- _Exercise A_
In the text on topic models below, which two matrices does the visualization approach take as input?
- _Exercise B_
Rewrite the paragraph beginning "We also note that" from the text on topic models below as a short bulleted list that keeps its main facts.

- _Text extract_

##########

We emphasize that LDA is just one model that subsumes document collection content into topics. There exists a numerous amount of different topic models that can be used alternatively. Besides LDA, others take additional meta-data into account. These include e.g. the Author-Topic model [Rosen-Zvi 2005], inferring probability distributions over topics for each author instead of each document, the Hierarchical Dirichlet process topic model [Teh 2009, 887], a nonparametric model that uses Dirichlet Process priors instead of Dirichlet distributions and language models based on probabilistic nonnegative matrix factorization like the LDA interpretation of [Gopalan 2013], among others. Our visualization approach takes two matrices as input: a document-topic (in LDA the matrix formed by the individual θds) and a topic-term matrix (formed by the β_ks). Every model that produces this output (or whose output can be transformed to these structures) is amenable to our visualization. This includes all of the above models (whereas in the Author-Topic model, authors would replace documents conceptually), in fact we could also visualize the outcome of the LSA model which follows completely different approach as topic modeling.

We also note that we do not go into the analysis of the models themselves but rather restrict our discussion to the outcome that they produce. Assessing the quality of the models' results is a research field on its own (e.g.,[Boyd-Graber 2009]; [Mimno 2011]) and we do not make any assumptions on its quality. [Gelman 2013] argue that for Bayesian methods in general, outcome must undergo thorough inspection and interpretation by domain experts.

##########

- _Recorded information_

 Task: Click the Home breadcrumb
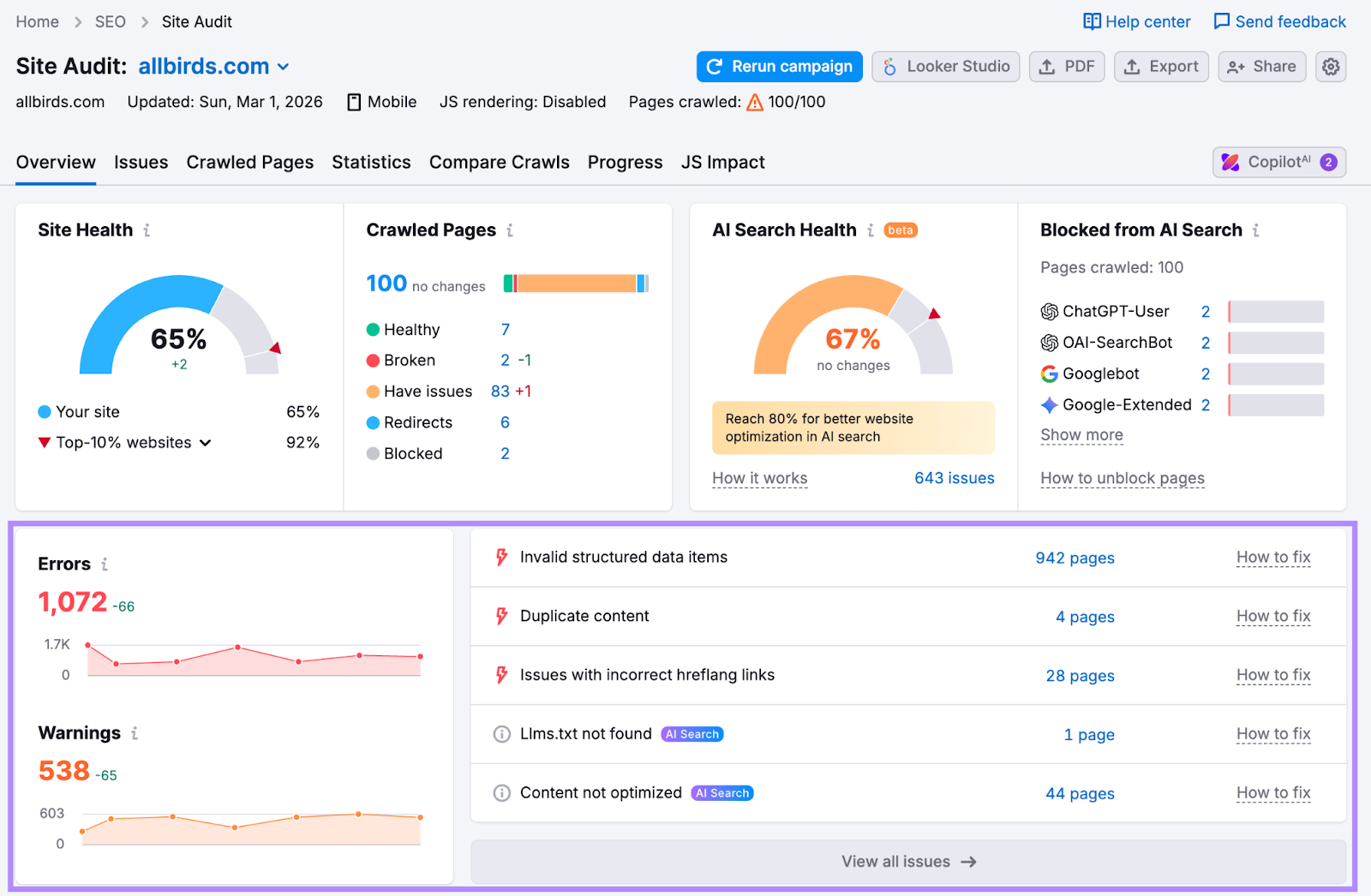click(37, 21)
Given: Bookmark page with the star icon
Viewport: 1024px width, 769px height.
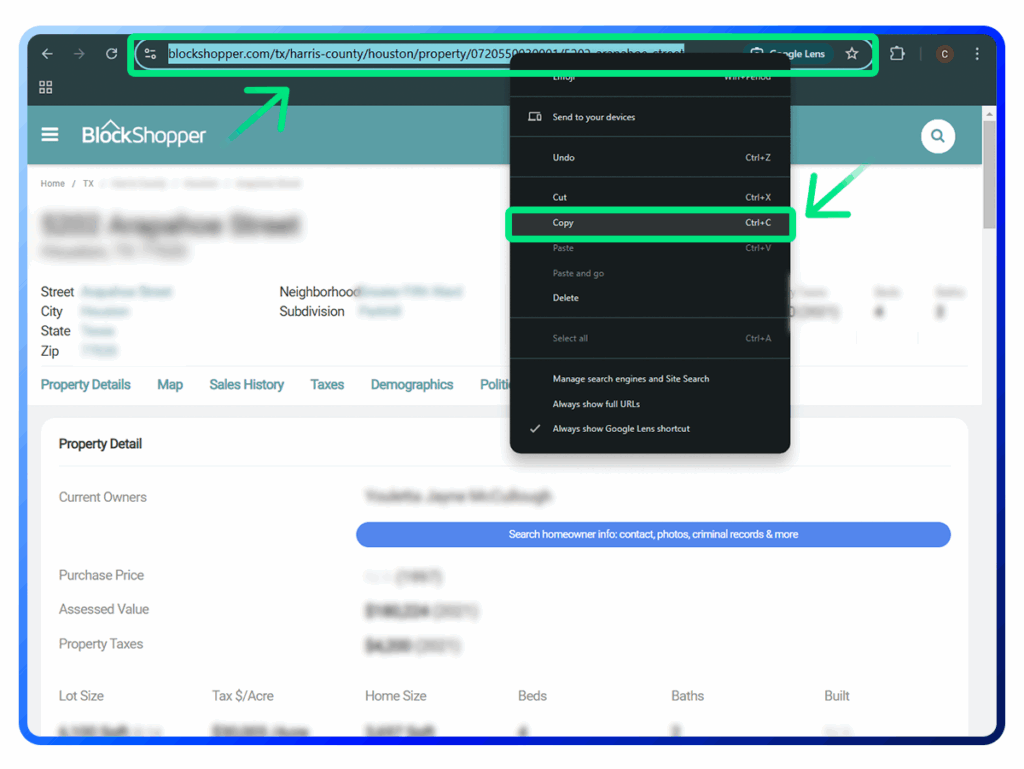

##########

- _Task output A_
A document-topic matrix and a topic-term matrix.

- _Task output B_
- The discussion covers only the outcome that the models produce, not an analysis of the models themselves.
- Assessing the quality of the models' results is a separate research field (e.g., [Boyd-Graber 2009]; [Mimno 2011]), and no assumptions are made about that quality.
- [Gelman 2013] argue that the outcome of Bayesian methods in general must be thoroughly inspected and interpreted by domain experts.